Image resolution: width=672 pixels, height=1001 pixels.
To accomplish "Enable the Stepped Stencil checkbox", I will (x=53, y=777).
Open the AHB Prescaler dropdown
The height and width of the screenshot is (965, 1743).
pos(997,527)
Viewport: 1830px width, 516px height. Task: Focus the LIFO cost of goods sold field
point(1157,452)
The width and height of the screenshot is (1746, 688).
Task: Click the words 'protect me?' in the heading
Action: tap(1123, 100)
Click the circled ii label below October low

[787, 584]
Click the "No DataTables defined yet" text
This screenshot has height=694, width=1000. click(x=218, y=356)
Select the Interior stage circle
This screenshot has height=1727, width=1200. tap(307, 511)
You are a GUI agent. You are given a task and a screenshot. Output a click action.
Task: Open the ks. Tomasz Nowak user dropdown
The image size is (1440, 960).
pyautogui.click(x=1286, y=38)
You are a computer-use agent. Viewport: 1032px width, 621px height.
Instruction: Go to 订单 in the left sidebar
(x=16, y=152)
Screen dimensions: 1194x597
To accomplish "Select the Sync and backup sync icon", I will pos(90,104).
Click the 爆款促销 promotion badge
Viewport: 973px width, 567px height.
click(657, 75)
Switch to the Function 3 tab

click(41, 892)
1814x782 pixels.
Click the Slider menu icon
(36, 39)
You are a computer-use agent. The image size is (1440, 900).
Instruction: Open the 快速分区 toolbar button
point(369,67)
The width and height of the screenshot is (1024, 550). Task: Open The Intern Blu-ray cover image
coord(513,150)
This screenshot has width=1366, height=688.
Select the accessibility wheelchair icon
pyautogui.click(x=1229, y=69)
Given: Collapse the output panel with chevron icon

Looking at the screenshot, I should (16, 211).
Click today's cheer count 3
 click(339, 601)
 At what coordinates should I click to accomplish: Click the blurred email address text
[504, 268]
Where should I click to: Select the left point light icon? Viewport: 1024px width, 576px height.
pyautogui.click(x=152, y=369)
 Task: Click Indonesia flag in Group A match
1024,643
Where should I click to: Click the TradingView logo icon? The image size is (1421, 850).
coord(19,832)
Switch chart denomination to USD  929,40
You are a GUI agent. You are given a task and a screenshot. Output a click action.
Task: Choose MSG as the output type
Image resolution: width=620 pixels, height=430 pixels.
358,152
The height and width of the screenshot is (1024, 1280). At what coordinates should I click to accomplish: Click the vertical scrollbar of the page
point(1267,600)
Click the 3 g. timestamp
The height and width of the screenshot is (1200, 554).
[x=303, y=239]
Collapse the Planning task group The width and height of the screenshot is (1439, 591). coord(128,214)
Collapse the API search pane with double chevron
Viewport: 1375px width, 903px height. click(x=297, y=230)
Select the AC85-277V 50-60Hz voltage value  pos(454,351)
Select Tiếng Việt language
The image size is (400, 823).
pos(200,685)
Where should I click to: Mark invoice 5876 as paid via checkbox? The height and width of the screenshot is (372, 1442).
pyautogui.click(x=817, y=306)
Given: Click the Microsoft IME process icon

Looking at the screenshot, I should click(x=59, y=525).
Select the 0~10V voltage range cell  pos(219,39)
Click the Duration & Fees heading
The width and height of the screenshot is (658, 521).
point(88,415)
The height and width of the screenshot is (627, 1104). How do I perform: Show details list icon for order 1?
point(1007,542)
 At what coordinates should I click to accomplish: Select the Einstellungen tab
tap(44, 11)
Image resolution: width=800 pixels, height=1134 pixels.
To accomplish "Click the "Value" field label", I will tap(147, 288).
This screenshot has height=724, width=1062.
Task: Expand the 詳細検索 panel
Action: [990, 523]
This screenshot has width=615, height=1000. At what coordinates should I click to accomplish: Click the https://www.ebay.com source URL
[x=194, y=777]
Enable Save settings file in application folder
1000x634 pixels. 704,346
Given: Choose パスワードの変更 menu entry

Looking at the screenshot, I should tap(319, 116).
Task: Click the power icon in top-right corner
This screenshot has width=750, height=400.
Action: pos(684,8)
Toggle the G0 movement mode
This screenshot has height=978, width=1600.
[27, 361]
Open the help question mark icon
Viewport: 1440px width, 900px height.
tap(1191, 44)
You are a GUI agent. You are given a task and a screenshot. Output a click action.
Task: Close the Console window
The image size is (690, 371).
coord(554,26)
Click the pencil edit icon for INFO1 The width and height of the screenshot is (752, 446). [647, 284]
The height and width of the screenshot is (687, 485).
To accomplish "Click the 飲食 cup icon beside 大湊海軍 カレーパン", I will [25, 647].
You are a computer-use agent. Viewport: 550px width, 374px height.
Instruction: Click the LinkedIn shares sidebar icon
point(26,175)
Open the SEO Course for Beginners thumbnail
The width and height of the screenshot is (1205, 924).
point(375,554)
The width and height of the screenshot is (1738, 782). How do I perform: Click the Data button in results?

________________

YOUR ASSIGNMENT =
Would you reproduce the whole listing exactly as it stands?

RESPONSE AREA =
Image resolution: width=672 pixels, height=1001 pixels.
To accomplish "Enable the Stepped Stencil checkbox", I will (x=53, y=777).
Open the AHB Prescaler dropdown
The height and width of the screenshot is (965, 1743).
pos(997,527)
Viewport: 1830px width, 516px height. Task: Focus the LIFO cost of goods sold field
point(1157,452)
The width and height of the screenshot is (1746, 688).
Task: Click the words 'protect me?' in the heading
Action: tap(1123, 100)
Click the circled ii label below October low

[787, 584]
Click the "No DataTables defined yet" text
This screenshot has height=694, width=1000. click(x=218, y=356)
Select the Interior stage circle
This screenshot has height=1727, width=1200. tap(307, 511)
You are a GUI agent. You are given a task and a screenshot. Output a click action.
Task: Open the ks. Tomasz Nowak user dropdown
The image size is (1440, 960).
pyautogui.click(x=1286, y=38)
You are a computer-use agent. Viewport: 1032px width, 621px height.
Instruction: Go to 订单 in the left sidebar
(x=16, y=152)
Screen dimensions: 1194x597
To accomplish "Select the Sync and backup sync icon", I will pos(90,104).
Click the 爆款促销 promotion badge
Viewport: 973px width, 567px height.
click(657, 75)
Switch to the Function 3 tab

click(41, 892)
1814x782 pixels.
Click the Slider menu icon
(36, 39)
You are a computer-use agent. The image size is (1440, 900).
Instruction: Open the 快速分区 toolbar button
point(369,67)
The width and height of the screenshot is (1024, 550). Task: Open The Intern Blu-ray cover image
coord(513,150)
This screenshot has width=1366, height=688.
Select the accessibility wheelchair icon
pyautogui.click(x=1229, y=69)
Given: Collapse the output panel with chevron icon

Looking at the screenshot, I should (16, 211).
Click today's cheer count 3
 click(339, 601)
 At what coordinates should I click to accomplish: Click the blurred email address text
[504, 268]
Where should I click to: Select the left point light icon? Viewport: 1024px width, 576px height.
pyautogui.click(x=152, y=369)
 Task: Click Indonesia flag in Group A match
1024,643
Where should I click to: Click the TradingView logo icon? The image size is (1421, 850).
coord(19,832)
Switch chart denomination to USD  929,40
You are a GUI agent. You are given a task and a screenshot. Output a click action.
Task: Choose MSG as the output type
Image resolution: width=620 pixels, height=430 pixels.
358,152
The height and width of the screenshot is (1024, 1280). At what coordinates should I click to accomplish: Click the vertical scrollbar of the page
point(1267,600)
Click the 3 g. timestamp
The height and width of the screenshot is (1200, 554).
[x=303, y=239]
Collapse the Planning task group The width and height of the screenshot is (1439, 591). coord(128,214)
Collapse the API search pane with double chevron
Viewport: 1375px width, 903px height. click(x=297, y=230)
Select the AC85-277V 50-60Hz voltage value  pos(454,351)
Select Tiếng Việt language
The image size is (400, 823).
pos(200,685)
Where should I click to: Mark invoice 5876 as paid via checkbox? The height and width of the screenshot is (372, 1442).
pyautogui.click(x=817, y=306)
Given: Click the Microsoft IME process icon

Looking at the screenshot, I should click(x=59, y=525).
Select the 0~10V voltage range cell  pos(219,39)
Click the Duration & Fees heading
The width and height of the screenshot is (658, 521).
point(88,415)
The height and width of the screenshot is (627, 1104). How do I perform: Show details list icon for order 1?
point(1007,542)
 At what coordinates should I click to accomplish: Select the Einstellungen tab
tap(44, 11)
Image resolution: width=800 pixels, height=1134 pixels.
To accomplish "Click the "Value" field label", I will tap(147, 288).
This screenshot has height=724, width=1062.
Task: Expand the 詳細検索 panel
Action: [990, 523]
This screenshot has width=615, height=1000. At what coordinates should I click to accomplish: Click the https://www.ebay.com source URL
[x=194, y=777]
Enable Save settings file in application folder
1000x634 pixels. 704,346
Given: Choose パスワードの変更 menu entry

Looking at the screenshot, I should tap(319, 116).
Task: Click the power icon in top-right corner
This screenshot has width=750, height=400.
Action: pos(684,8)
Toggle the G0 movement mode
This screenshot has height=978, width=1600.
[27, 361]
Open the help question mark icon
Viewport: 1440px width, 900px height.
tap(1191, 44)
You are a GUI agent. You are given a task and a screenshot. Output a click action.
Task: Close the Console window
The image size is (690, 371).
coord(554,26)
Click the pencil edit icon for INFO1 The width and height of the screenshot is (752, 446). [647, 284]
The height and width of the screenshot is (687, 485).
To accomplish "Click the 飲食 cup icon beside 大湊海軍 カレーパン", I will [25, 647].
You are a computer-use agent. Viewport: 550px width, 374px height.
Instruction: Click the LinkedIn shares sidebar icon
point(26,175)
Open the SEO Course for Beginners thumbnail
The width and height of the screenshot is (1205, 924).
point(375,554)
The width and height of the screenshot is (1738, 782). How do I perform: Click the Data button in results?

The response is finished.